TASK REQUIREMENTS:
Starting with the line that mentions "Given: Select the short preamble mode", repeat each line verbatim until the entries end, both ends included.

Stored data:
+ + + +
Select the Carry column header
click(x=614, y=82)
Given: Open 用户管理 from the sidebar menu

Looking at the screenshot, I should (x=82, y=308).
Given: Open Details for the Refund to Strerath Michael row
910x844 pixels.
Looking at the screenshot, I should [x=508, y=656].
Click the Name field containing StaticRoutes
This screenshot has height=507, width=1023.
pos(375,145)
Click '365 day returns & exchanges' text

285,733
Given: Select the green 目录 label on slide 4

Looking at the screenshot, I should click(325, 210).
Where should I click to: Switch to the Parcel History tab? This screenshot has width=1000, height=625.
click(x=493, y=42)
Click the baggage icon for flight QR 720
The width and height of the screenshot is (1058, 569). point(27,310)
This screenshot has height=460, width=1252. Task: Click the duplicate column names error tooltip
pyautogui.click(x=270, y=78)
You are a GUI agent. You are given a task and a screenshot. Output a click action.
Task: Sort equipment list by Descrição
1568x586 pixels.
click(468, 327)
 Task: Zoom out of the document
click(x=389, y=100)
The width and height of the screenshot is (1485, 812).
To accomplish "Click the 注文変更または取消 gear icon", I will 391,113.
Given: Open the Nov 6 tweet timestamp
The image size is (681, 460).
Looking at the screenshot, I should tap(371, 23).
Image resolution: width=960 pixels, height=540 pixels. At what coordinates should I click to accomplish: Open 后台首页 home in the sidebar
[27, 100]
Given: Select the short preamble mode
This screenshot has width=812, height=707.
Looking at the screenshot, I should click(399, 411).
+ + + +
SOLUTION BELOW:
Given: Select the short preamble mode
This screenshot has width=812, height=707.
Looking at the screenshot, I should click(399, 411).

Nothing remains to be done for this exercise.